He fretted, “Oh I think of you all the time and want you and yet I think of Emma too—and I don’t even have the fine novelistic egotism of feeling guilty and intolerably caught in complexities. Yes, it does all seem so natural. Dear Linda!”
He stalked restlessly to the casement window, looking back at her every second step. It was dusk now, and the roads smoking. He stared out inattentively—then very attentively indeed.
“That’s curious. Curiouser and curiouser. Standing back behind that big bush, lilac bush I guess it is, across the road, there’s a fellow watching this place. I can see him in the headlights when ever a car comes along. And I think it’s my hired man, Oscar Ledue—Shad.” He started to draw the cheerful red-and-white curtains.
“No! No! Don’t draw them! He’ll get suspicious.”
“That’s right. Funny, his watching there—if it is him. He’s supposed to be at my house right now, looking at the furnace—winters, he only works for me couple of hours a day, works in the sash factory, rest of the time, but he ought to—— A little light blackmail, I suppose. Well, he can publish everything he saw today, wherever he wants to!”
“Only what he saw today?”
“Anything! Any day! I’m awfully proud—old dish rag like me, twenty years older than you!—to be your lover!”
And he was proud, yet all the while he was remembering the warning in red chalk that he had found on his front porch after the election. Before he had time to become very complicated about it, the door vociferously banged open, and his daughter, Sissy, sailed in.
“Wot-oh, wot-oh, wot-oh! Toodle-oo! Good-morning, Jeeves! Mawnin’, Miss Lindy. How’s all de folks on de ole plantation everywhere I roam? Hello, Dad. No, it isn’t cocktails—least, just one very small cocktail—it’s youthful spirits! My God, but it’s cold! Tea, Linda, my good woman—tea!”
They had tea. A thoroughly domestic circle.
“Race you home, Dad,” said Sissy, when they were ready to go.
“Yes—no—wait a second! Lorinda: lend me a flashlight.”
As he marched out of the door, marched belligerently across the road, in Doremus seethed all the agitated anger he had been concealing from Sissy. And part hidden behind bushes, leaning on his motorcycle, he did find Shad Ledue.
Shad was startled; for once he looked less contemptuously masterful than a Fifth Avenue traffic policeman, as Doremus snapped, “What you doing there?” and he stumbled in answering: “Oh I just—something happened to my motor-bike.”
“So! You ought to be home tending the furnace, Shad.”
“Well, I guess I got my machine fixed now. I’ll hike along.”

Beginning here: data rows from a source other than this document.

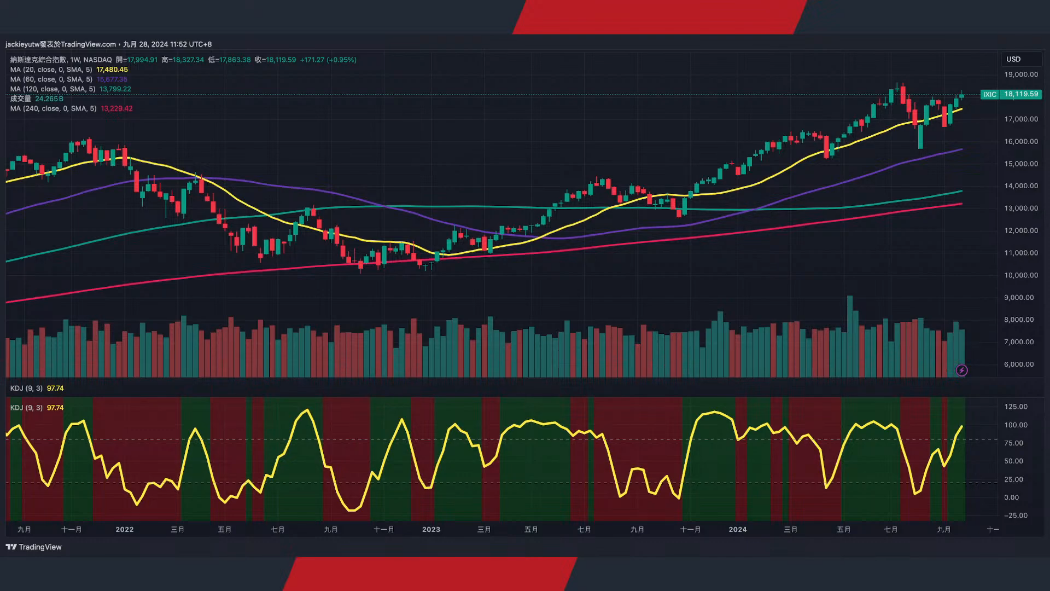Click the 18,119.59 current price label
The width and height of the screenshot is (1050, 591).
(1021, 94)
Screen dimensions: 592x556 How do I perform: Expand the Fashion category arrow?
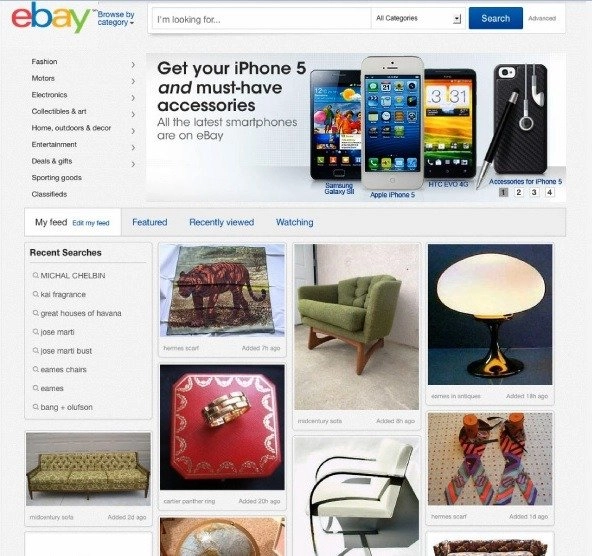[133, 65]
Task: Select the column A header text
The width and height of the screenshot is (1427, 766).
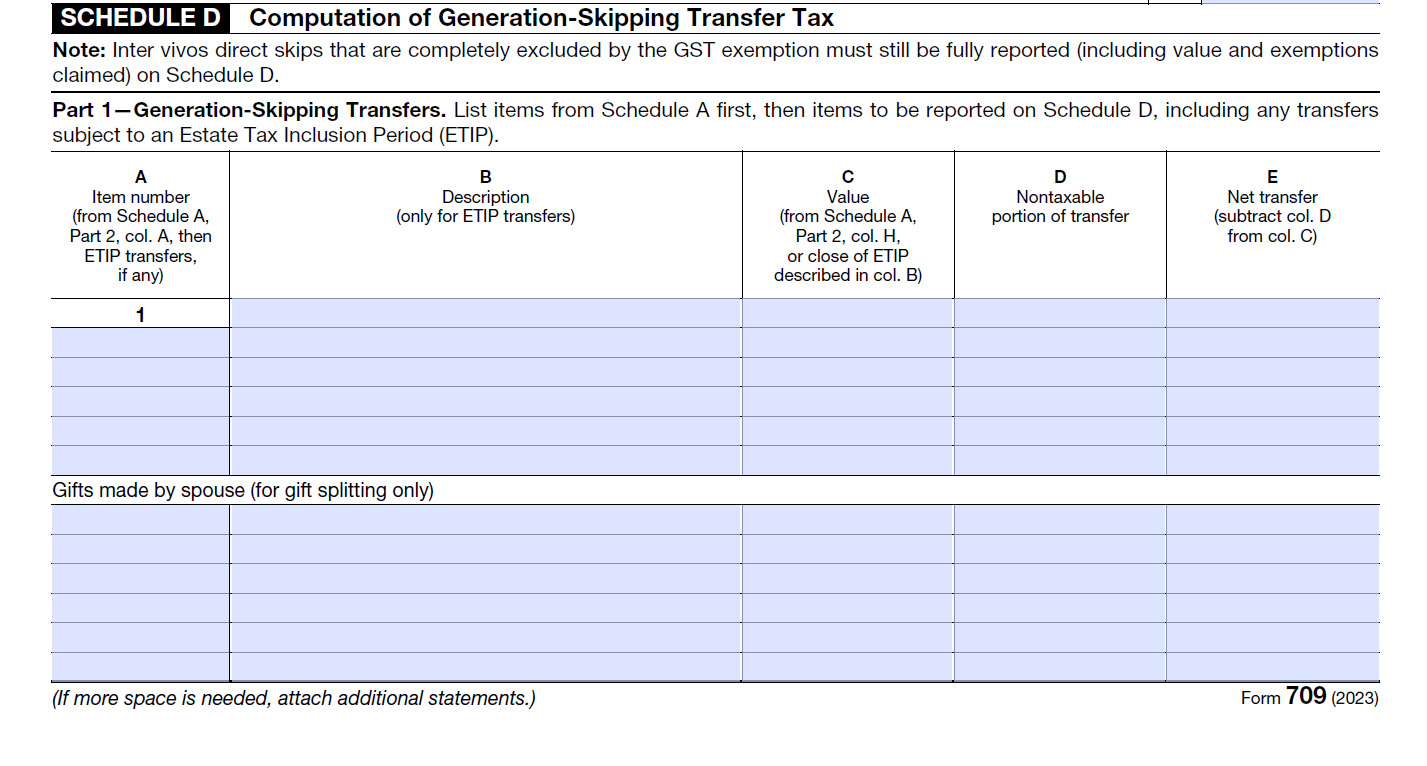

“No. My daughter is to drive me home, so you can put your motorcycle in the back of my car and drive it back.” (Somehow, he had to talk privately to Sissy, though he was not in the least certain what it was he had to say.)
“Her? Rats! Sissy can’t drive for sour apples! Crazy’s a loon!”
“Ledue! Miss Sissy is a highly competent driver. At least she satisfies me, and if you really feel she doesn’t quite satisfy your standard——”
“Her driving don’t make a damn bit of difference to me one way or th’ other! G’-night!”
Recrossing the road, Doremus rebuked himself, “That was childish of me. Trying to talk to him like a gent! But how I would enjoy murdering him!”
He informed Sissy, at the door, “Shad happened to come along—motorcycle in bad shape—let him take my Chrysler—I’ll drive with you.”
“Fine! Only six boys have had their hair turn gray, driving with me, this week.”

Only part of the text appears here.